Article publié le 03/04/2008 Dernière mise à jour le 03/04/2008 à 22:37 TU
Une décision « historique », déclarait sans détour le président ukrainien Viktor Louchenko, en quittant le sommet de l'OTAN à Bucarest. Après des négociations particulièrement âpres entre des pays membres très divisés sur la question, un compromis a pu être trouvé sur la candidature ukrainienne à l'adhésion. Kiev rejoindra l'organisation militaire « tôt ou tard », selon le secrétaire général de l'OTAN, Jan de Hoop Scheffer. L'entrée dans le Plan d'adhésion à l'OTAN n'est pas pour cette fois, comme l'auraient voulu Kiev et Washington. Mais tôt ou tard, c'est déjà mieux que le « jamais » qu'oppose Moscou aux aspirations atlantistes de son voisin ukrainien.
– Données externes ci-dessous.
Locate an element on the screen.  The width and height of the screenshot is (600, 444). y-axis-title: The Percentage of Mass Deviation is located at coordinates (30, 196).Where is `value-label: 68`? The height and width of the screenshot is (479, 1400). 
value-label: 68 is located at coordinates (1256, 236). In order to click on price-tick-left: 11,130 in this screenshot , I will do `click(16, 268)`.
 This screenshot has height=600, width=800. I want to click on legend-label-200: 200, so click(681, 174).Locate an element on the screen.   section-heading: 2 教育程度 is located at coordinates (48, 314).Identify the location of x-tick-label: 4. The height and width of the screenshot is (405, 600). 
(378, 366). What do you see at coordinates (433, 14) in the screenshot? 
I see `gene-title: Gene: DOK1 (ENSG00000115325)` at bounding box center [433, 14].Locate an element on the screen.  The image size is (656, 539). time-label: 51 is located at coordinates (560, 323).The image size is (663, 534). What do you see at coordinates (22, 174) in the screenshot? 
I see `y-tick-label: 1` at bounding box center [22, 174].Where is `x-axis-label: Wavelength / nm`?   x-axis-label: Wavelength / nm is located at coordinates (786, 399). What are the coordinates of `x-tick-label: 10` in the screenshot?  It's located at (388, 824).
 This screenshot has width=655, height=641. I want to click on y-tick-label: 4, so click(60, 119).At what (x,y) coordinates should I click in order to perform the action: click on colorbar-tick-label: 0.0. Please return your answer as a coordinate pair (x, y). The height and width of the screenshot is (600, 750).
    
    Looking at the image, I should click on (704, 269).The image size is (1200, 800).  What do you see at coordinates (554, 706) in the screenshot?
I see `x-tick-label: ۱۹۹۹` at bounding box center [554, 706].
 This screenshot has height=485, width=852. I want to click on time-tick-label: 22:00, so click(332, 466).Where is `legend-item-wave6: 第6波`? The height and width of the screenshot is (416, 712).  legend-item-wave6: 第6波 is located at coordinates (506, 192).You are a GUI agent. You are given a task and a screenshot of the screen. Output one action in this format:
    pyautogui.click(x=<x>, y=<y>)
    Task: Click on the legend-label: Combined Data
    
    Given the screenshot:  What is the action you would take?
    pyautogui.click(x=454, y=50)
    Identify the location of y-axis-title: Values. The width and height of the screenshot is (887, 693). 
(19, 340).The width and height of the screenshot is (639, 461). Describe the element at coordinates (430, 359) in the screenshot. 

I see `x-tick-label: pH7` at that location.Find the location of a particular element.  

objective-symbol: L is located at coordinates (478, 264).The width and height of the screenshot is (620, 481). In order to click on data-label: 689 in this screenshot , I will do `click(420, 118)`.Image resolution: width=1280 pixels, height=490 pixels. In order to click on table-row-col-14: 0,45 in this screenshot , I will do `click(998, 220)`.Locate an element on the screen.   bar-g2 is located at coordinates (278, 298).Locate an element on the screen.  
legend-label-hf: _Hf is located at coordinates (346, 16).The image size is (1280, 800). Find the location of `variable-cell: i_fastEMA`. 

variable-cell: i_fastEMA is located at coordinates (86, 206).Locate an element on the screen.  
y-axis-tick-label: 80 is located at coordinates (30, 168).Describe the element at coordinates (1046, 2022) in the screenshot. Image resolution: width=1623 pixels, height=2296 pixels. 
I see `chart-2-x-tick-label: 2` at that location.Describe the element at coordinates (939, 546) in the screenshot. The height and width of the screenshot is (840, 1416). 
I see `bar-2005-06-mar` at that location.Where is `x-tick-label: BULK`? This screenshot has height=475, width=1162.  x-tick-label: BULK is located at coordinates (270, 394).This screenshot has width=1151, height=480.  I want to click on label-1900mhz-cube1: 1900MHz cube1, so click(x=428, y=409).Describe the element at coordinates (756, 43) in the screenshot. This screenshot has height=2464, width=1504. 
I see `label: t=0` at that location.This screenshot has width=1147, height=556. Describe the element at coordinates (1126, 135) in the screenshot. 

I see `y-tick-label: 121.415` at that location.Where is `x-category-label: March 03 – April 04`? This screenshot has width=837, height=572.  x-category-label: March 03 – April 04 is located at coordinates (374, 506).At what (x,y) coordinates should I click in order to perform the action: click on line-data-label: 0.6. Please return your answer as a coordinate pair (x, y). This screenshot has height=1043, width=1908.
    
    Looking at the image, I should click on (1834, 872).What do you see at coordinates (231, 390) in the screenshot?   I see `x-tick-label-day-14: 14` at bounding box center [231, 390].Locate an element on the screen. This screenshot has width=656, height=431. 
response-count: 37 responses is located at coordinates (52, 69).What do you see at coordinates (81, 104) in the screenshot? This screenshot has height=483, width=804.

Des milliers d'Ukrainiens se sont rassemblés sous la pluie à Kiev, jeudi 3 avril 2008, à l'appel du Parti des régions de l'ancien Premier ministre Viktor Ianoukovitch pour protester contre une future intégration de leur pays au sein de l'OTAN.
(Photo : AFP)
De notre correspondant à Kiev, Camille Magnard
La journée avait pourtant mal commencé à Kiev. Chez les pro-atlantistes du parti PORA, on tirait déjà les conclusions d'un refus de plus en plus clair de la candidature ukrainienne à Bucarest. Face à l'opposition réaffirmée de Paris et Berlin à voir l'Ukraine rejoindre l'Alliance, l'affaire semblait entendue pour la cinquantaine de militants qui avaient décidé d'aller exprimer leur rancoeur sous les fenêtres de l'ambassade de France. « La France a répété mot pour mot la position de Moscou sur cette question, dénonce Sergiy Taran, politologue et l'un des responsables politiques de PORA. Nous sommes habitués à voir la main de Moscou derrière certains partis politiques ukrainiens, mais je ne pensais pas qu'elle était aussi derrière la politique internationale d'un pays-clé de l'Union européenne comme la France ».
On était loin d'imaginer que Paris et Berlin quitteraient le sommet de Bucarest sur une déclaration aussi favorable à l'intégration « à terme » de l'Ukraine. Et pourtant « tous les pays membres de l'OTAN sont tombés d'accord sur l'idée que l'Ukraine fera un jour partie de l'OTAN », insistait jeudi soir le président ukrainien, comme si lui non plus n'arrivait pas à y croire. Et même si certains analystes occidentaux diront que la décision prise à Bucarest est avant tout une victoire de Moscou, que ce sommet a montré le peu de soutien sur lequel peut compter le président ukrainien chez les pays européens, à Kiev on se félicite avant tout que la porte ne soit pas tout simplement fermée.
D'autres qui ont peine à y croire, ce sont les partis politiques pro-russes, farouchement opposés à l'entrée de leur pays dans une alliance militaire jugée trop pro-américaine. Le Parti des régions et son dirigeant, l'ancien Premier ministre Viktor Ianoukovitch, sont restés très en retrait, cette semaine, sur la question d'une possible adhésion à l'OTAN. Le parti avait pourtant prévu un grand concert anti-OTAN ce jeudi soir, au moment de la réponse attendue du sommet de Bucarest. La fête tourne donc court pour les militants qui avaient de bonnes raisons de croire que l'OTAN allait renvoyer l'Ukraine dans le giron russe.
Pour l'heure, les anti-OTAN se consolent : l'Alliance atlantique a seulement donné un soutien de principe à l'Ukraine. C'est en décembre que devrait être à nouveau étudiée la candidature ukrainienne au Plan d'adhésion. Il reste encore du temps avant de voir Kiev siéger au sein de l'OTAN, un temps que l'opposition compte mettre à profit pour multiplier les campagnes et manifestations anti-atlantistes. Car selon la Constitution ukrainienne, rappellent-ils, l'adhésion à l'organisation militaire doit être approuvée par référendum. Et d'après les sondages, la population ukrainienne reste assez réfractaire à cette idée.